No possibility of extending space horizontally or vertically. That possibility to move up or out is one of the infrastructures of life in Brazil.
G. tells us about the laje, “a flat concrete roof.” These kinds of roofs are considered by some to be incomplete. In the vocabulary of city officials, these structures are unfinished, an eyesore. But in another vocabulary of those who live in them, the laje is the space of the possible.
They are not incomplete; they are a future promise. It is an architecture that reaches upwards, that gestures toward plans. It is an architecture against the foreclosure of possibility.
19.
On June 5, 2024, Omar Hamad, a pharmacist, writer, and film critic from Gaza, writes the following on X: “Describing last night as a harsh night is inaccurate. Out of sheer fear, our hearts reached our throats, as if we wanted to vomit them out. The bombing didn’t cease for a single moment. I don’t know how the sun rose upon us again.”

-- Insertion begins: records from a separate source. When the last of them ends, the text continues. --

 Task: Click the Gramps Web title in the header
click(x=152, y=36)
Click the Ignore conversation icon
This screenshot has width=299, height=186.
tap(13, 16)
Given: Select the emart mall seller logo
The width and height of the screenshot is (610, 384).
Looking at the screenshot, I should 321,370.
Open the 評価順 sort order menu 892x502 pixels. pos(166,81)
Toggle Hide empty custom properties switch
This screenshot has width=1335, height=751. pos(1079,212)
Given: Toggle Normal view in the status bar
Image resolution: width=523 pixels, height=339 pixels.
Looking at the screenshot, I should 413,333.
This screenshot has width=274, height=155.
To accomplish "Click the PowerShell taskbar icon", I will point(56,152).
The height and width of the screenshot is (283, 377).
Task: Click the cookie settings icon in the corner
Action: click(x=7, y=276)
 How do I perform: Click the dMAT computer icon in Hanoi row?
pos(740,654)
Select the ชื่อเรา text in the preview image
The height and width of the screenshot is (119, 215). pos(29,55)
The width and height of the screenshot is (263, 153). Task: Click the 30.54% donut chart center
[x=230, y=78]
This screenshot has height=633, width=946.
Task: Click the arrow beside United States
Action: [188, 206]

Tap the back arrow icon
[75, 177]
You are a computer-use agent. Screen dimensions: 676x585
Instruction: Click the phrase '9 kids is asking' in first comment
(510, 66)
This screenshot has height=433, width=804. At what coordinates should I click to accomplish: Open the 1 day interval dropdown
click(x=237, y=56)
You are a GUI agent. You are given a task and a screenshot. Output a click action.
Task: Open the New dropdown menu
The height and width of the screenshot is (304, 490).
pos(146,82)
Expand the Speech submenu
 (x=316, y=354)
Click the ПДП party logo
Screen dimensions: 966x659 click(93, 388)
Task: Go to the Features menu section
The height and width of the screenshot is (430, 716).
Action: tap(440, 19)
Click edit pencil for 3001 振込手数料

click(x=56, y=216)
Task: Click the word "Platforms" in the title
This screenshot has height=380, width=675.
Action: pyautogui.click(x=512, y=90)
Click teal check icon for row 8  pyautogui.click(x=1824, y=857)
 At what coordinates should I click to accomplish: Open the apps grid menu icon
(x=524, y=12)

Not harsh. Something else. Some other word. Some other force of terror.
Each day I come to know even more clearly and urgently that we must commit to the fight for meaning. Not to concede the words, concepts, terms that we need to think and imagine and make livable lives.
This is some of what is required of our writing, some of what our writing can do, some of what our writing is for, in the face of all of this.